# Umum > Komentar dan Saran >  Hadiah buat member milis

## klbid

Saya punya saran buat owner forum ini,
Yaitu pemberian hadiah atau penghargaan buat member yg berjasa dalam forum ini. Tidak berlaku untuk moderator. 
Misalnya :
- member yg memberikan donasi terbesar sepanjang tahun sbg sponsor
- member yg memberikan donasi terbesar sepanjang tahun sbg fee lelang
- member yg melakukan pembelian terbesar sepanjang tahun
- member yg melakukan penjualan terbesar sepanjang tahun
- member yg memberikan informasi dan pencerahan terbaik
- dll

Bagaimana ?

----------


## setia_budi

> Saya punya saran buat owner forum ini,
> Yaitu pemberian hadiah atau penghargaan buat member yg berjasa dalam forum ini. Tidak berlaku untuk moderator. 
> Misalnya :
> - member yg memberikan donasi terbesar sepanjang tahun sbg sponsor
> - member yg memberikan donasi terbesar sepanjang tahun sbg fee lelang
> - member yg melakukan pembelian terbesar sepanjang tahun
> - member yg melakukan penjualan terbesar sepanjang tahun
> - member yg memberikan informasi dan pencerahan terbaik
> - dll
> ...


duh...dikira om kilbid mau bagi2 hadiah...udah seneng nihhh

----------


## showa

satu lagi deh hadiahnya dari saya satu ekor showa tategoi............, bagi siapa saja yg dapat mengungkapkan jati diri Om Klbid akan mendapat hadiah showa tategoi , dan masukkan di forum ini jati dirinya  lengkap berikut kolam dan isi kolamnya.

ayo siapa yg tertarik silahkan...........gimana om usul saya ini dpt diterima tdk.........?

|---|

» **LATIHAN 1**:
Menurut utas forum tentang hadiah bagi anggota, untuk siapa usulan pemberian hadiah itu tidak berlaku?
Entri yang disajikan di sini tidak berhubungan sama sekali dengan utas forum di atas.

» **DATA**:

|---|

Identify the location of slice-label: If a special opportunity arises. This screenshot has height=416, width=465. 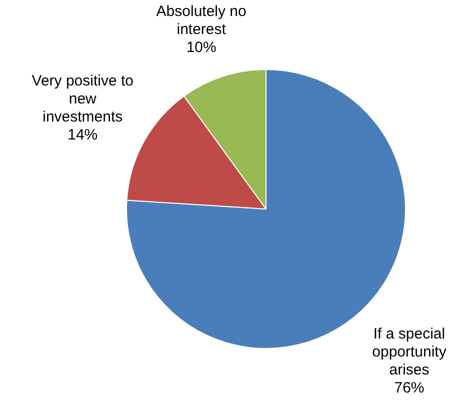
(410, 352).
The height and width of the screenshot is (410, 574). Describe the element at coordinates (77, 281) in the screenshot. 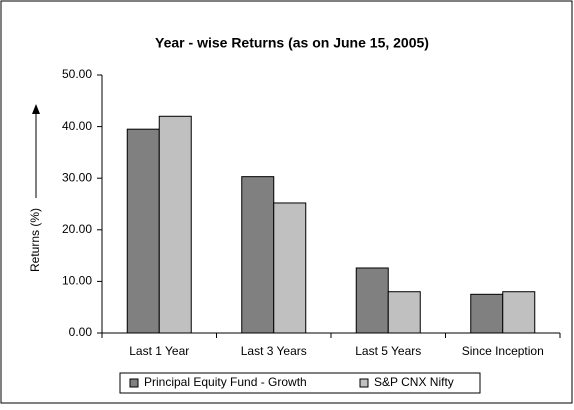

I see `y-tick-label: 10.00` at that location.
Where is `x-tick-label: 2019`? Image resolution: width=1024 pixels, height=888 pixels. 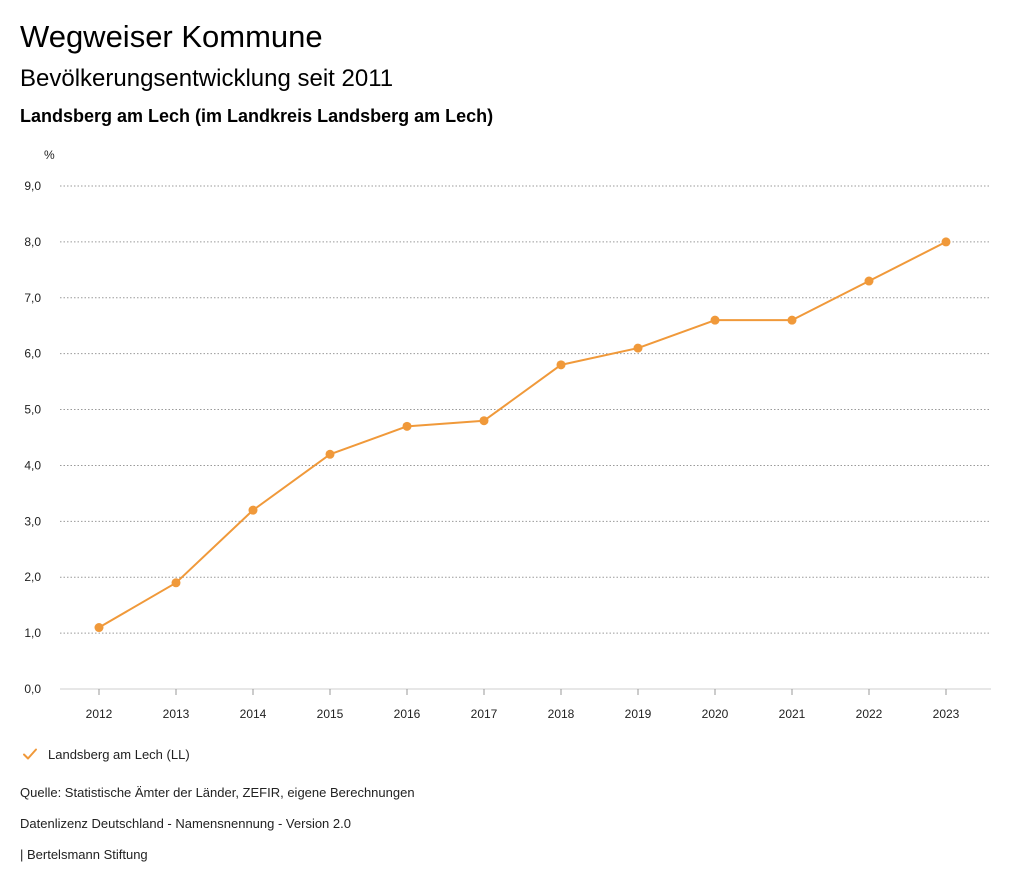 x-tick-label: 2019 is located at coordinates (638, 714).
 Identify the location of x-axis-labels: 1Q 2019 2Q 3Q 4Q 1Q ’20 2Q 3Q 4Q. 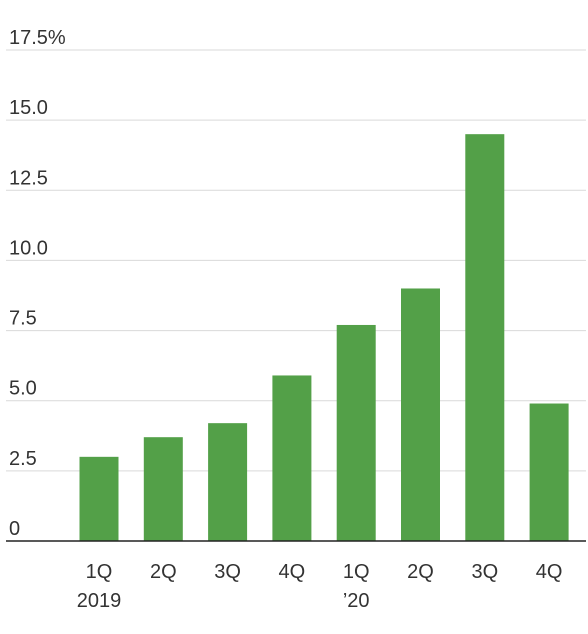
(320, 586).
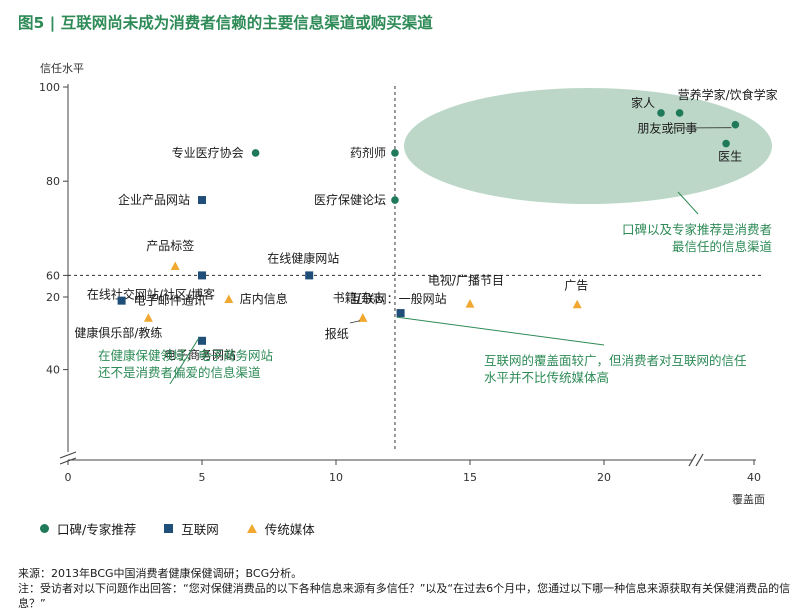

|---|

» **LATIHAN 2**:
Sajikan entri mulai dari baris yang memuat "The height and" sampai baris yang memuat "at that location." sebagai CSV dua kolom bernama permintaan dan jawaban, satu baris untuk setiap permintaan, dengan setiap isian dalam tanda kutip dan jeda baris diganti spasi. Jangan sertakan gambar dalam jawaban.

» **RUANG JAWABAN 1**:
Usulan itu tidak berlaku untuk moderator.

» **RUANG JAWABAN 2**:
permintaan,jawaban
"The height and width of the screenshot is (410, 574). Describe the element at coordinates (77, 281) in the screenshot.","I see `y-tick-label: 10.00` at that location."